## JOB
Please return every one of the records below word for word, changing nothing.

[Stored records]
== == ==

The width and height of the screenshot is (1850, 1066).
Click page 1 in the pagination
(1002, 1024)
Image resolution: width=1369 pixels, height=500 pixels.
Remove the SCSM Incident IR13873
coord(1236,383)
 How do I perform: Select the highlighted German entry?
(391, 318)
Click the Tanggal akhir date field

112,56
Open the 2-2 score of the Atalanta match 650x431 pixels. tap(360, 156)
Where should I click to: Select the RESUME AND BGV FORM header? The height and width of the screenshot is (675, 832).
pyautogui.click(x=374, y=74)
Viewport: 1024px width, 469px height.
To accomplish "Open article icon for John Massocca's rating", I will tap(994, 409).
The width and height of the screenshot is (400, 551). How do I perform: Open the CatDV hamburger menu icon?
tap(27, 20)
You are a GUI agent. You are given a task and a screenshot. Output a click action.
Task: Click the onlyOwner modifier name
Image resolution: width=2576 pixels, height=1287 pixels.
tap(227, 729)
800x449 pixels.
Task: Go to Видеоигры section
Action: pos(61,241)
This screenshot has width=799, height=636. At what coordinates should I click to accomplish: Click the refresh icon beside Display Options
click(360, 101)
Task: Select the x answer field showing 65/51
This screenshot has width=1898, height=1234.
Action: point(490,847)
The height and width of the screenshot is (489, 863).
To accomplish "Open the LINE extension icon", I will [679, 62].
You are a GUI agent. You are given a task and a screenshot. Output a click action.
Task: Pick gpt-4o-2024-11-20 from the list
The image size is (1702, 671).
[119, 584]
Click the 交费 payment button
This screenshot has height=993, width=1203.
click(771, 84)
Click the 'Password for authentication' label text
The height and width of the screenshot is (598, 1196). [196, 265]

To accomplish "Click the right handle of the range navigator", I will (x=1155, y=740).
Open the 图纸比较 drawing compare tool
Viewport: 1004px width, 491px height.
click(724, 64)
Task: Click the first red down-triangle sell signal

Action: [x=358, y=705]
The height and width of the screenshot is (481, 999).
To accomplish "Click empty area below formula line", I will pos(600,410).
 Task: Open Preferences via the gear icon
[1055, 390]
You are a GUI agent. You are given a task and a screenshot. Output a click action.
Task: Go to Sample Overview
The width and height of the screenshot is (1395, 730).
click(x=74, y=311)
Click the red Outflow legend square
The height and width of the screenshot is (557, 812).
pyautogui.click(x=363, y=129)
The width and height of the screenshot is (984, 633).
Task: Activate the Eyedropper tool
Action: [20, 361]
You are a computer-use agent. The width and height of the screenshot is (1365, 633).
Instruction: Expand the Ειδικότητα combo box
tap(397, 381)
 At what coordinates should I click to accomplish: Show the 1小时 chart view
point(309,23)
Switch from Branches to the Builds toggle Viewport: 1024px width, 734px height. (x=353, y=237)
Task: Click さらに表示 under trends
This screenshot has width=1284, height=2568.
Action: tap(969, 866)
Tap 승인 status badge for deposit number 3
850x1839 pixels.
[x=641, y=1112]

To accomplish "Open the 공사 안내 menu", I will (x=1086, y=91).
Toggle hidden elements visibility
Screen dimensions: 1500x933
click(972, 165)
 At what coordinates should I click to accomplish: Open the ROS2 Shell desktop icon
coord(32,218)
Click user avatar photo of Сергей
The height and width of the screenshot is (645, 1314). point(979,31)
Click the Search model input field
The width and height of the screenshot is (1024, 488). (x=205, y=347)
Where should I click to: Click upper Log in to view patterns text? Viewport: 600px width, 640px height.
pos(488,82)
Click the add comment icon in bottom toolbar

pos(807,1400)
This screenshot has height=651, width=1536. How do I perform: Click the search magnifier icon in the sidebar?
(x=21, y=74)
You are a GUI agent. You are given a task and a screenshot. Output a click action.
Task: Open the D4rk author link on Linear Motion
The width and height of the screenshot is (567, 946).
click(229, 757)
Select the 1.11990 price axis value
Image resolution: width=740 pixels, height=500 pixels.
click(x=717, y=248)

== == ==

## COMPLETE RESPONSE
The width and height of the screenshot is (1850, 1066).
Click page 1 in the pagination
(1002, 1024)
Image resolution: width=1369 pixels, height=500 pixels.
Remove the SCSM Incident IR13873
coord(1236,383)
 How do I perform: Select the highlighted German entry?
(391, 318)
Click the Tanggal akhir date field

112,56
Open the 2-2 score of the Atalanta match 650x431 pixels. tap(360, 156)
Where should I click to: Select the RESUME AND BGV FORM header? The height and width of the screenshot is (675, 832).
pyautogui.click(x=374, y=74)
Viewport: 1024px width, 469px height.
To accomplish "Open article icon for John Massocca's rating", I will tap(994, 409).
The width and height of the screenshot is (400, 551). How do I perform: Open the CatDV hamburger menu icon?
tap(27, 20)
You are a GUI agent. You are given a task and a screenshot. Output a click action.
Task: Click the onlyOwner modifier name
Image resolution: width=2576 pixels, height=1287 pixels.
tap(227, 729)
800x449 pixels.
Task: Go to Видеоигры section
Action: pos(61,241)
This screenshot has width=799, height=636. At what coordinates should I click to accomplish: Click the refresh icon beside Display Options
click(360, 101)
Task: Select the x answer field showing 65/51
This screenshot has width=1898, height=1234.
Action: point(490,847)
The height and width of the screenshot is (489, 863).
To accomplish "Open the LINE extension icon", I will [679, 62].
You are a GUI agent. You are given a task and a screenshot. Output a click action.
Task: Pick gpt-4o-2024-11-20 from the list
The image size is (1702, 671).
[119, 584]
Click the 交费 payment button
This screenshot has height=993, width=1203.
click(771, 84)
Click the 'Password for authentication' label text
The height and width of the screenshot is (598, 1196). [196, 265]

To accomplish "Click the right handle of the range navigator", I will (x=1155, y=740).
Open the 图纸比较 drawing compare tool
Viewport: 1004px width, 491px height.
click(724, 64)
Task: Click the first red down-triangle sell signal

Action: [x=358, y=705]
The height and width of the screenshot is (481, 999).
To accomplish "Click empty area below formula line", I will pos(600,410).
 Task: Open Preferences via the gear icon
[1055, 390]
You are a GUI agent. You are given a task and a screenshot. Output a click action.
Task: Go to Sample Overview
The width and height of the screenshot is (1395, 730).
click(x=74, y=311)
Click the red Outflow legend square
The height and width of the screenshot is (557, 812).
pyautogui.click(x=363, y=129)
The width and height of the screenshot is (984, 633).
Task: Activate the Eyedropper tool
Action: [20, 361]
You are a computer-use agent. The width and height of the screenshot is (1365, 633).
Instruction: Expand the Ειδικότητα combo box
tap(397, 381)
 At what coordinates should I click to accomplish: Show the 1小时 chart view
point(309,23)
Switch from Branches to the Builds toggle Viewport: 1024px width, 734px height. (x=353, y=237)
Task: Click さらに表示 under trends
This screenshot has width=1284, height=2568.
Action: tap(969, 866)
Tap 승인 status badge for deposit number 3
850x1839 pixels.
[x=641, y=1112]

To accomplish "Open the 공사 안내 menu", I will (x=1086, y=91).
Toggle hidden elements visibility
Screen dimensions: 1500x933
click(972, 165)
 At what coordinates should I click to accomplish: Open the ROS2 Shell desktop icon
coord(32,218)
Click user avatar photo of Сергей
The height and width of the screenshot is (645, 1314). point(979,31)
Click the Search model input field
The width and height of the screenshot is (1024, 488). (x=205, y=347)
Where should I click to: Click upper Log in to view patterns text? Viewport: 600px width, 640px height.
pos(488,82)
Click the add comment icon in bottom toolbar

pos(807,1400)
This screenshot has height=651, width=1536. How do I perform: Click the search magnifier icon in the sidebar?
(x=21, y=74)
You are a GUI agent. You are given a task and a screenshot. Output a click action.
Task: Open the D4rk author link on Linear Motion
The width and height of the screenshot is (567, 946).
click(229, 757)
Select the 1.11990 price axis value
Image resolution: width=740 pixels, height=500 pixels.
click(x=717, y=248)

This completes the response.